Mice with heterozygous deficiency of manganese superoxide dismutase (SOD2) have a skin immune system with features of “inflamm-aging”

J. Scheurmann, N. Treiber, C. Weber, A. C. Renkl, D. Frenzel, F. Trenz-Buback, A. Rueß, G. Schulz, K. Scharffetter-Kochanek, J. M. Weiss

Dendritic cells (DC) are central in regulating skin immunity. Immunosenescence is associated with a chronic inflammatory state. Little is known about the contribution of DC to "inflamm-aging". When determining langerhans cell (LC) numbers, we found a 60 % reduction of LC in aged epidermis. Reactive oxygen species(ROS) are linked with aging. The mitochondrial manganese superoxide dismutase (SOD2) is in the first line of antioxidant defense. We investigated the function of DC from SOD2 heterozygous mice (SOD2+/-) and found that at 4 months of age LC numbers are not altered, but activated LC have impaired expression of MHC-II and CD44. Immature SOD2+/- DC produced increased proinflammatory IL-6 and chemokines CXCL1 and CXCL2. Upon challenge SOD2+/- DC accumulated ROS. When activating SOD2+/- DC by LPS they less efficiently upregulated MHC-II, CD86 and CD44. Surprisingly, in vivo contact hypersensitivity (CHS) was enhanced in SOD2+/- mice although SOD2+/- DC were less potent in stimulating wt T cells.
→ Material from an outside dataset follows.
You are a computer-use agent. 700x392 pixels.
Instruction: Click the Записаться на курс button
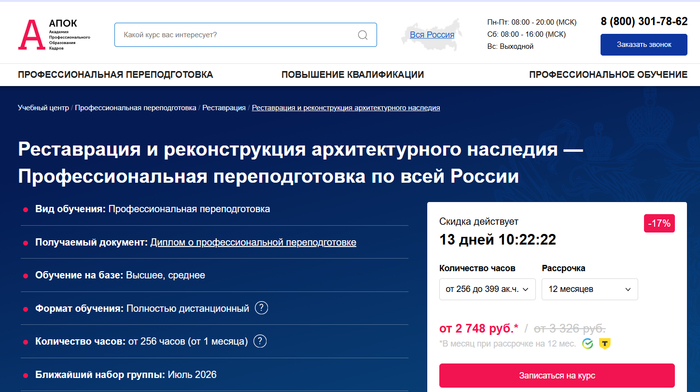[557, 375]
However, SOD2+/- T cells showed increased proliferation, even when stimulated with SOD2+/- DC, possibly explaining the increased CHS. Our findings suggest that SOD2 is a molecular candidate in the regulation of "inflamm-aging" conveying both immunosuppressive and proinflammatory signals through alteration of DC and T cell functions.